I am sure your dog just needs lots of regular training and maybe also things to do - have you ever considered any of the dog "sports" such as agility, obedience, or working trials? Just a thought :)
These will set a goal for both your family and the dog, and will mean good basic commands to start.
It may be helpful to read "The perfect Puppy" by Gwen Bailey, it will be very suitable for your 13 month boy, and gives great down to earth advice on adolescent behaviour, too.
If you are really fed up get in touch with a reputable behaviourist. They will come to your home, watch how you and family interract with the GSD, and then suggest a programme to modify his behaviour.
Best wishes
Llindsay
By alannewmanmoore
Date 08.02.03 17:10 UTC
Hi Tracy,
You may have heard of the Aboistop made by Dynavet (France) and sell for £80. This is an automatic collar that carries a harmless gas that when the dog barks it releases this gas in front of the dog and startles it. So the dog learns bark = startle and in most cases stops the dogs barking. As it is harmless dogs can become immune to it and once it has barked 25 times in a day it is empty. It also works if the dog attacks bikes or whatever providing the dog barks first.The Master Plus is also manufactured by Dynavet but is fired by a remote control fob much like a car key fob and cost about £160. I like it because I can get the timing just right and used together with reinforcement training using the come command gain a lasting effect.
Recently I had a dog in Spain that would retaliate against two dogs showing agressive barking from behind a fence. We went past and as the dog retaliated the owner said come and she did not so I pressed the fob and the gas appeared and startled the dog. After a moment the dog retailiated again and owner repeted the come command and I pressed the fob once again. This time she came to receive estatic praise from the owner. When we went to try this again the dog did not want to go down the street. With encouragment the dog did so but tail down and apprehensive and did not react to the barking so no need to press the fob again. It is now 10 weeks since I used the Master Plus and the dog can still pass by these dogs with tail up now and not retaliate. Roger Mugford used this on Princess Annes dog for attacking people on bikes. This cannot be used on apprehensive dogs.
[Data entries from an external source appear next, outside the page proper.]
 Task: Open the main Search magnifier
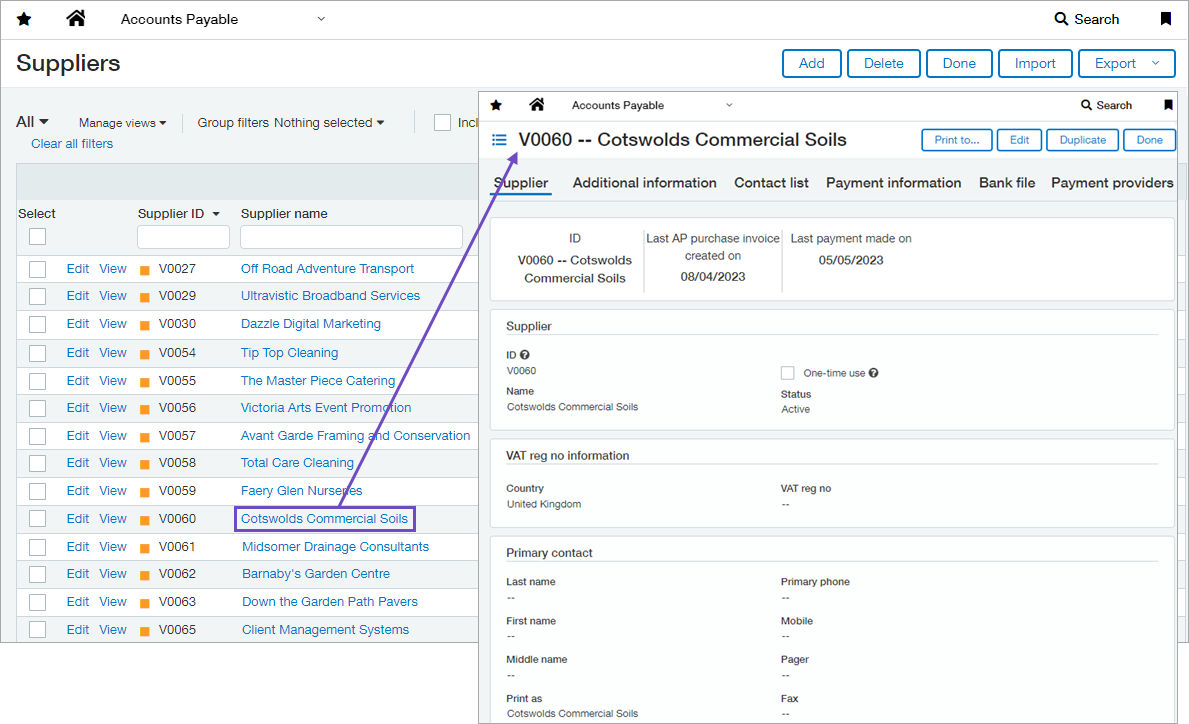(x=1062, y=19)
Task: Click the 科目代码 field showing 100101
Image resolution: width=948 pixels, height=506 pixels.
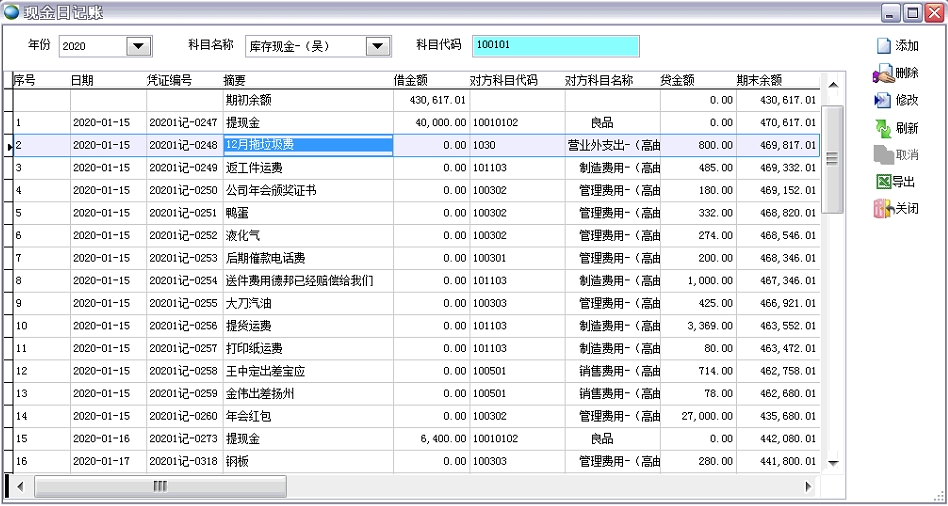Action: [x=555, y=46]
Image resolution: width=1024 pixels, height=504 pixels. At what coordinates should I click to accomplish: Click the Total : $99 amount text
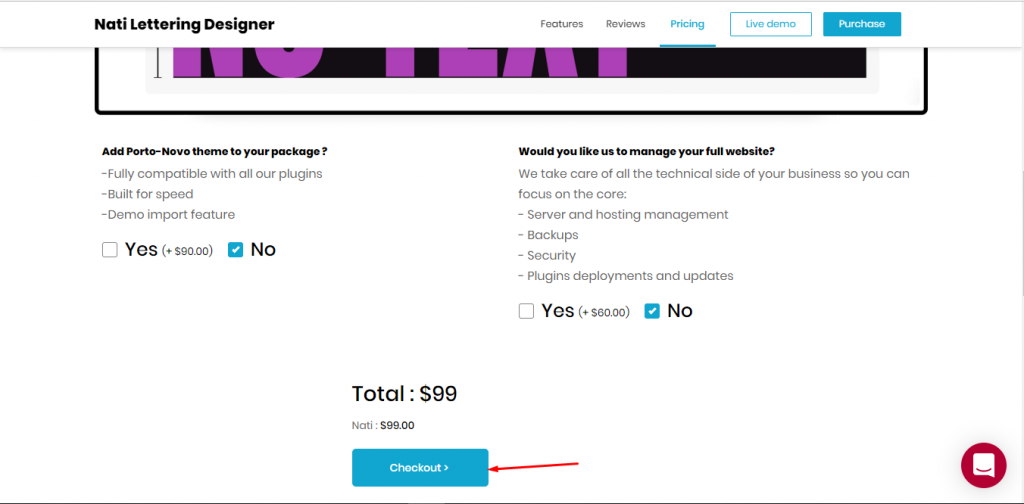point(404,394)
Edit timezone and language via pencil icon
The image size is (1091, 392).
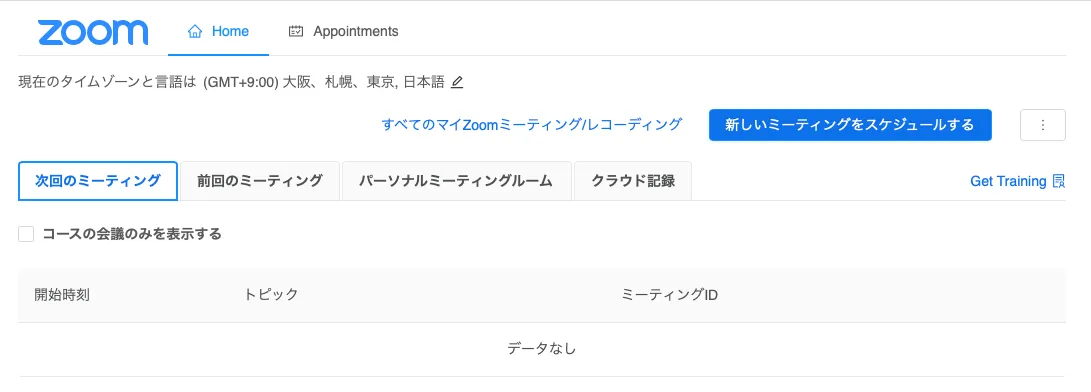pyautogui.click(x=456, y=83)
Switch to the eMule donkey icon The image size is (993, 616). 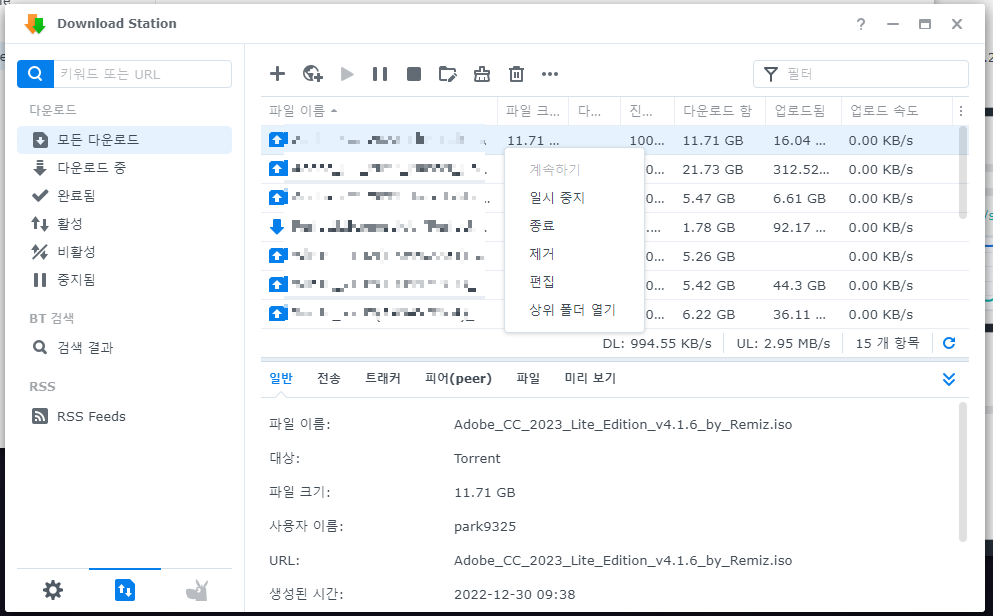[x=197, y=590]
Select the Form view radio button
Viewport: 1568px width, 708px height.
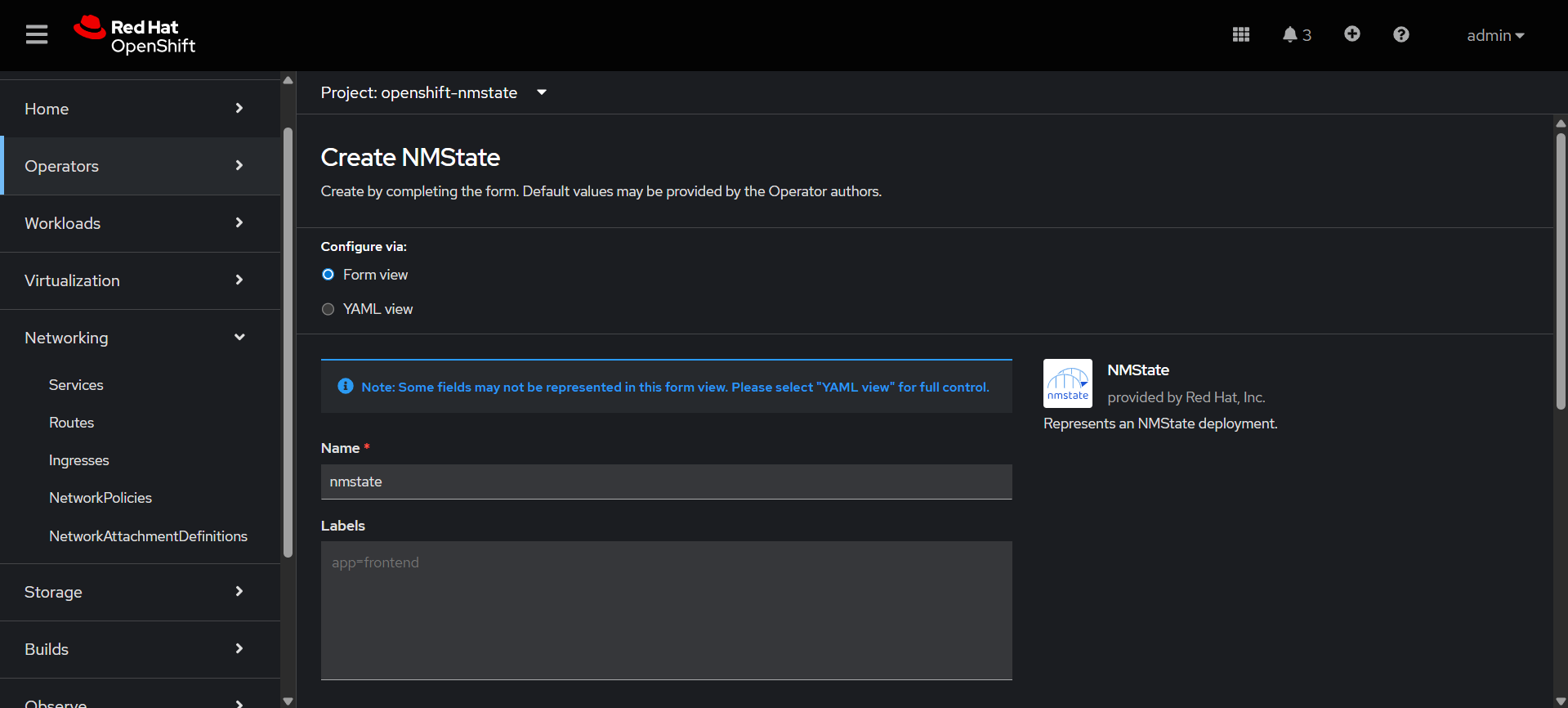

Roger holds the licence to import these and you can purchase them from him or from some Pet Shops. (If anyone does purchase one make sure it has been adjusted for the heavy battery drain.)
By WolfWitch
Date 10.02.03 08:57 UTC
Dear Ferbie,
My GSD is 12 months now, so I can relate to how you must feel!!
We're located in Birkenhead and are currently doing a silver course with our Kyra.
She's a lovely dog, but like yours, very nervous around strangers. If you feel the need
to let your GSD socialise with other dogs, let us know, maybe we can get together!
Kyra is very friendly with other dogs, she'd never go for him because he was being to boisterous :)
I always enjoy seeing other GSD's of Kyra's age, its good to be able to relativate and know your not
the only one ! ;)
By Lisa-safftash
Date 13.02.03 00:38 UTC
Hi....
All I can say really is that all Shepherds are different, but they all have strong 'personalities' and most need quite strong handling.
I'm not saying that you should treat your dog badly, you shouldn't.
The dog must know who is boss, and thats YOU! he/she can never be totally happy if they don't have a 'leader'
GSD's are such a big strong breed, it's best that you do everything you can to socialise your dog.
You probably know, there have been problems with Sheps biting people, but you'll only get this through bad ownership. Shepherds are family dogs, they love their families!
I'm not slagging you off........I'm just saying, this is a fantastic breed....do what you can for it!!